Michelle Reynolds (Pacific Island Ecosystems Research Center, Hawai’i National Park, Hawaii, USA) and colleagues have published in the journal Ecology and Evolution on the effects of the Japanese tsunami of March 2011 on Laysan Albatrosses Phoebastria immutabilis and other procellariiforms breeding on atolls within the North-Western Hawaiian Islands (click here).

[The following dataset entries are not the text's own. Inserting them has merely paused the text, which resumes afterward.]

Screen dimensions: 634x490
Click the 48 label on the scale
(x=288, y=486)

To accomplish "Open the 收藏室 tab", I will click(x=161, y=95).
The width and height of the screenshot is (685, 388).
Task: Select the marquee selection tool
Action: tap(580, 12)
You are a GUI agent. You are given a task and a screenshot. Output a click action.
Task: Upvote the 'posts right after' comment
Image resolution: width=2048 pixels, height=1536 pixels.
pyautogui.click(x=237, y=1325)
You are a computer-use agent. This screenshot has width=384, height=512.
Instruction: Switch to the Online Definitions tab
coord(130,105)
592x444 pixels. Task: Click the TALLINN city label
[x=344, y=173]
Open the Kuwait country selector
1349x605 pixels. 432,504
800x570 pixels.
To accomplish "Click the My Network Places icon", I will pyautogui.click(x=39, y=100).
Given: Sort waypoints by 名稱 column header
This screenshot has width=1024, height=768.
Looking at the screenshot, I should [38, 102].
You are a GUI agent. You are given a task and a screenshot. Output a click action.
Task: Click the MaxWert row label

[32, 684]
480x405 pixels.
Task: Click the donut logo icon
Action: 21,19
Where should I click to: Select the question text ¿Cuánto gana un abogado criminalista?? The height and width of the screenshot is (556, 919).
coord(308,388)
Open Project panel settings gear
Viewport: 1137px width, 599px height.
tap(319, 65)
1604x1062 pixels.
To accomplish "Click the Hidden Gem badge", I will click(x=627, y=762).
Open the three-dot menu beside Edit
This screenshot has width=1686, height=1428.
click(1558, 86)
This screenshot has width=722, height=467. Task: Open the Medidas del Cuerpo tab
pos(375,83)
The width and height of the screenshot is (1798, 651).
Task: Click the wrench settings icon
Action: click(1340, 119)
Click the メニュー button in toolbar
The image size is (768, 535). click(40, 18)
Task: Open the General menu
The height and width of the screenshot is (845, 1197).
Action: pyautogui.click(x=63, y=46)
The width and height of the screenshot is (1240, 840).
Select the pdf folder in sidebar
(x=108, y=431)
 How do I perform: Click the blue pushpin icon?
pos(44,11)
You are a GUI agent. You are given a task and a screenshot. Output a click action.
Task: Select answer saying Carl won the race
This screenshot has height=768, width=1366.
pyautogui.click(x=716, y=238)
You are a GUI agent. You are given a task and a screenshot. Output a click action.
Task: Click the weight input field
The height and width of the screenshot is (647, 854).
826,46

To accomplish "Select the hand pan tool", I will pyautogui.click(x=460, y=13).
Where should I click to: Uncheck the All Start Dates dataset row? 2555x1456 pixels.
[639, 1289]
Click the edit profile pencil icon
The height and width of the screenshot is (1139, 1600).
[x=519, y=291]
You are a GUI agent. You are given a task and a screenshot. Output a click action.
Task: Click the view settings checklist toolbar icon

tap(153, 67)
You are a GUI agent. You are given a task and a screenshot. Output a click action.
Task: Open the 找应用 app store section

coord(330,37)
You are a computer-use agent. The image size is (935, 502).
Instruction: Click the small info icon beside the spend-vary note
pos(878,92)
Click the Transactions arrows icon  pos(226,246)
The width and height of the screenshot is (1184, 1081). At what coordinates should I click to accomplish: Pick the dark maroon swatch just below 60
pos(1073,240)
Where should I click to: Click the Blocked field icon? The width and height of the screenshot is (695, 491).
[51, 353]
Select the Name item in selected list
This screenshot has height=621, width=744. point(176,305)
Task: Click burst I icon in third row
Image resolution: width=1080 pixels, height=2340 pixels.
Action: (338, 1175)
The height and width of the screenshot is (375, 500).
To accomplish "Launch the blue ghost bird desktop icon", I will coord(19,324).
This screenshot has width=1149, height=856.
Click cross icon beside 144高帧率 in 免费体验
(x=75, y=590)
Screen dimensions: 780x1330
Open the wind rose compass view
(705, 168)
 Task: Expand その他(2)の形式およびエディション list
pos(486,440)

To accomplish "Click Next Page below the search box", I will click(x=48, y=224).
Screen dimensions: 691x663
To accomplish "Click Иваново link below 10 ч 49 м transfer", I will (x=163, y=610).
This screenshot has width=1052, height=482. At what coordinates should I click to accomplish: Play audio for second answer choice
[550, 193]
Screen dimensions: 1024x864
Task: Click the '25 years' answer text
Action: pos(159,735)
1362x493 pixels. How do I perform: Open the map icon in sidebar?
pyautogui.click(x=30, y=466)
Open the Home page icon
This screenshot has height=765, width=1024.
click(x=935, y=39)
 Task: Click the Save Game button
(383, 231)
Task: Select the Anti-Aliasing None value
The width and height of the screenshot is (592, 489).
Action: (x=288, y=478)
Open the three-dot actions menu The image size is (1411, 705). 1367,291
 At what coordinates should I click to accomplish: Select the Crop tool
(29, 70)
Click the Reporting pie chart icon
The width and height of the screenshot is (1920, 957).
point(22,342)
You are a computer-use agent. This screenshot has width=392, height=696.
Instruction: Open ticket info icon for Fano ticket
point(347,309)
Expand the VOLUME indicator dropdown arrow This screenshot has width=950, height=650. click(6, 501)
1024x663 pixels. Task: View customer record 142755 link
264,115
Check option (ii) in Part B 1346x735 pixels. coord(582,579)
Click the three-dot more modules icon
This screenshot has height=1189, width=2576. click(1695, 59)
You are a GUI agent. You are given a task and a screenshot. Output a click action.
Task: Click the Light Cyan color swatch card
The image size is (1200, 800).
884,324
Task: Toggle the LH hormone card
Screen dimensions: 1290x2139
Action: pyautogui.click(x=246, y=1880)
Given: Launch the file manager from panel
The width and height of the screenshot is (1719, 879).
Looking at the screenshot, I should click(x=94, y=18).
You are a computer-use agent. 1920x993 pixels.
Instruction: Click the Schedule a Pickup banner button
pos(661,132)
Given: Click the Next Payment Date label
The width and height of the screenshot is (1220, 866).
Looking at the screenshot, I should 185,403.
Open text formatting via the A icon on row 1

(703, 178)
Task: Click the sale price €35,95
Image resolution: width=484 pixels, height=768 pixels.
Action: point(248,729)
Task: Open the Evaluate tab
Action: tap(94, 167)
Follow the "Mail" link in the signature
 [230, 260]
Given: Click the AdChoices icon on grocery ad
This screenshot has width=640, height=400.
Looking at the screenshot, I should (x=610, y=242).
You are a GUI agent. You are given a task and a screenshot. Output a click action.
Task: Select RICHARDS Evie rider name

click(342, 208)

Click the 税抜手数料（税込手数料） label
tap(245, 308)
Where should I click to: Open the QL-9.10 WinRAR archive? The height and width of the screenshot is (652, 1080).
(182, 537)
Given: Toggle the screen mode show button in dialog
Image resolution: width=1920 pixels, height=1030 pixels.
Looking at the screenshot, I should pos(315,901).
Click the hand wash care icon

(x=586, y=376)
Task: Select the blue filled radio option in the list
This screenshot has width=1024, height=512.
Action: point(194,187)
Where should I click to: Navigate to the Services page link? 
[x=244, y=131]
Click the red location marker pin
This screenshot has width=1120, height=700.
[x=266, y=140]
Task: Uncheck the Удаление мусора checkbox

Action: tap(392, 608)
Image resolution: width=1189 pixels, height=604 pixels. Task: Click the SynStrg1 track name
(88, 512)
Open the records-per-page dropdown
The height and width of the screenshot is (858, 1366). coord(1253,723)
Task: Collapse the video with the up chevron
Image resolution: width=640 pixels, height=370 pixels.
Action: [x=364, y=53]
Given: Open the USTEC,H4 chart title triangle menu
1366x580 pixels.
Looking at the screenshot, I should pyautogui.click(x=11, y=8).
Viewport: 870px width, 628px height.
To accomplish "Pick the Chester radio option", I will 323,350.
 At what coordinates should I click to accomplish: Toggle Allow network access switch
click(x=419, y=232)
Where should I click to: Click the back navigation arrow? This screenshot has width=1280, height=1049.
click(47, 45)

“Earthquake-generated tsunamis threaten coastal areas and low-lying islands with sudden flooding. Although human hazards and infrastructure damage have been well documented for tsunamis in recent decades, the effects on wildlife communities rarely have been quantified. We describe a tsunami that hit the world's largest remaining tropical seabird rookery and estimate the effects of sudden flooding on 23 bird species nesting on Pacific islands more than 3,800 km from the epicenter. We used global positioning systems, tide gauge data, and satellite imagery to quantify characteristics of the Tōhoku earthquake-generated tsunami (11 March 2011) and its inundation extent across four Hawaiian Islands. We estimated short-term effects of sudden flooding to bird communities using spatially explicit data from Midway Atoll and Laysan Island, Hawai'i. We describe variation in species vulnerability based on breeding phenology, nesting habitat, and life history traits. The tsunami inundated 21%–100% of each island's area at Midway Atoll and Laysan Island. Procellariformes (albatrosses and petrels) chick and egg losses exceeded 258,500 at Midway Atoll while albatross chick losses at Laysan Island exceeded 21,400. The tsunami struck at night and during the peak of nesting for 14 colonial seabird species. Strongly philopatric Procellariformes [sic] were vulnerable to the tsunami. Nonmigratory, endemic, endangered Laysan Teal (Anas laysanensis) were sensitive to ecosystem effects such as habitat changes and carcass-initiated epizootics of avian botulism, and its populations declined approximately 40% on both atolls post-tsunami. Catastrophic flooding of Pacific islands occurs periodically not only from tsunamis, but also from storm surge and rainfall; with sea-level rise, the frequency of sudden flooding events will likely increase. As invasive predators occupy habitat on higher elevation Hawaiian Islands and globally important avian populations are concentrated on low-lying islands, additional conservation strategies may be warranted to increase resilience of island biodiversity encountering tsunamis and rising sea levels.”
Black-footed and Laysan Albatrosses breeding on a low-lying atoll
Reference:
Reynolds, M.H., Berkowitz, P., Klavitter, J.L. & Courtot, K.N. 2017. Lessons from the Tōhoku tsunami: a model for island avifauna conservation prioritization. Ecology and Evolution DOI: 10.1002/ece3.3092.